Core Concepts
A novel planning-based approach, called Plan of Thoughts (PoT), that leverages a large language model's self-reflective reasoning capabilities to guide multi-step problem solving through a Partially Observable Markov Decision Process (POMDP) formulation.
Abstract
The paper presents a novel approach called Plan of Thoughts (PoT) that extends the previous Tree of Thoughts (ToT) method to enable more effective multi-step reasoning with large language models.
The key contributions are:
Formalizing the process of "thinking" and "reasoning" with a language model as a POMDP, where the language model's own reflections about the value of a state are used as a search heuristic.
Leveraging the online POMCP solver, PoT demonstrates superior success rate of 89.4% on the Game of 24 task compared to existing approaches, while also offering better anytime performance characteristics.
The PoT approach works as follows:
The problem is represented as a POMDP with states S = S × U, where s ∈ S are the sub-steps of the decomposed problem and u ∈ U represent the unobservable, true underlying value being estimated.
The actions A = {continue, rollback, think} allow the agent to expand the current branch, backtrack, or generate a new thought.
The observations O ∈ S × U are the language model's judgments about the value of a given state, obtained by asking the model to rate the state as "sure", "likely", or "impossible".
The transition function T and reward function R are defined based on the problem structure and language model evaluations.

QUESTIONS
• a. Reproduce a passage from the Plan of Thoughts summary without alteration. Begin at the words "Core Concepts" and stop after "anytime performance characteristics.".
• b. According to the Plan of Thoughts summary, what three ratings is the language model asked to assign to a state?

INFORMATION PROVIDED
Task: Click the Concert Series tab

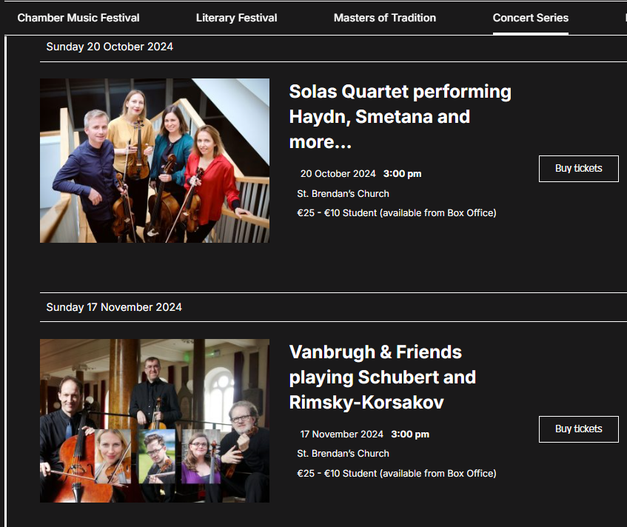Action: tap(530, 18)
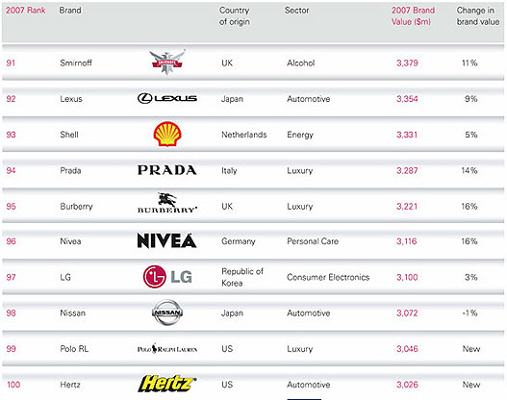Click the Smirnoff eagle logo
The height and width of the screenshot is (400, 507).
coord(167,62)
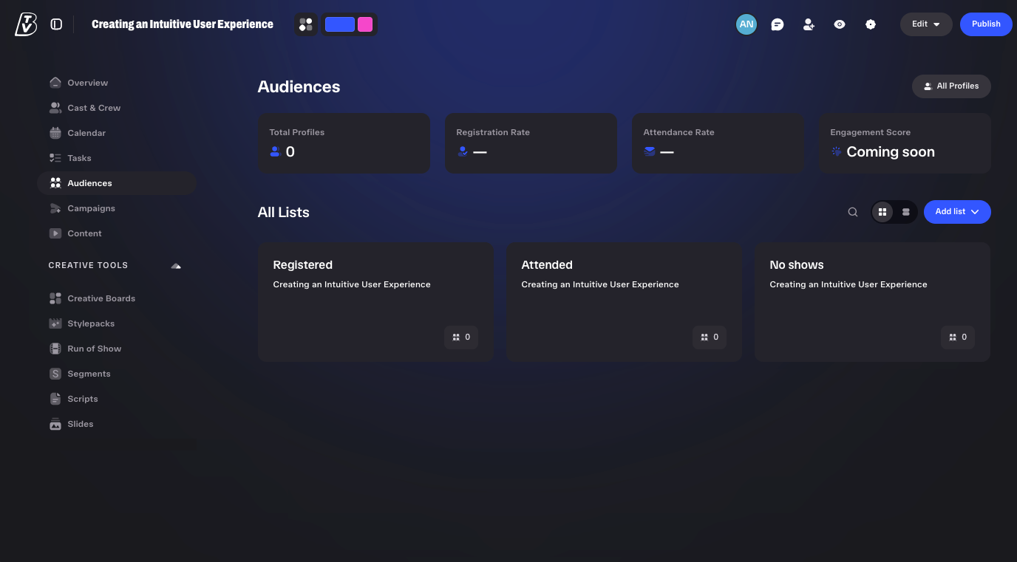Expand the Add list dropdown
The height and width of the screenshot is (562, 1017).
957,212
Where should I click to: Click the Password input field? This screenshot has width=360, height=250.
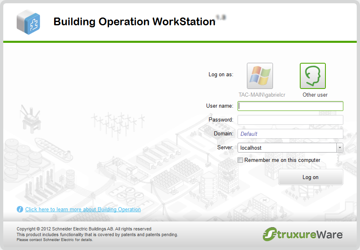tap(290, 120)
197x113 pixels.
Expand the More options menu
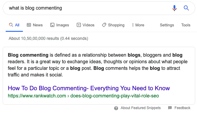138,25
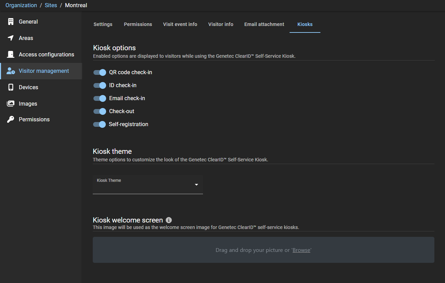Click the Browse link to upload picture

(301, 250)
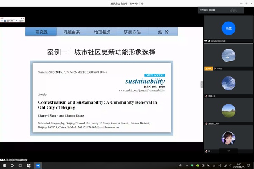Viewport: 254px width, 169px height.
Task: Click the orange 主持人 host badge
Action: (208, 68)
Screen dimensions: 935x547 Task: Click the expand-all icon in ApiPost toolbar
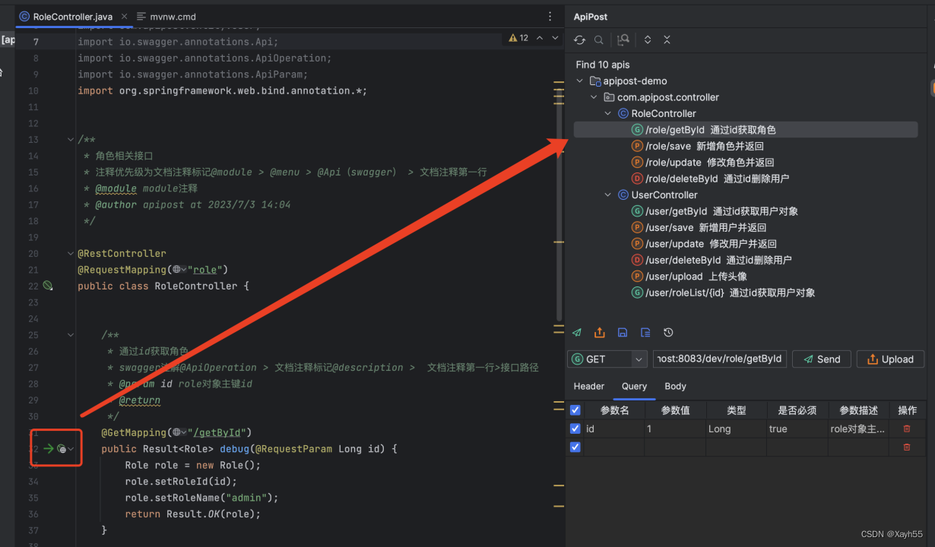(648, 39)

ANSWERS BY ITEM NUMBER
• a.
Core Concepts
A novel planning-based approach, called Plan of Thoughts (PoT), that leverages a large language model's self-reflective reasoning capabilities to guide multi-step problem solving through a Partially Observable Markov Decision Process (POMDP) formulation.
Abstract
The paper presents a novel approach called Plan of Thoughts (PoT) that extends the previous Tree of Thoughts (ToT) method to enable more effective multi-step reasoning with large language models.
The key contributions are:
Formalizing the process of "thinking" and "reasoning" with a language model as a POMDP, where the language model's own reflections about the value of a state are used as a search heuristic.
Leveraging the online POMCP solver, PoT demonstrates superior success rate of 89.4% on the Game of 24 task compared to existing approaches, while also offering better anytime performance characteristics.

• b. "Sure", "likely", or "impossible".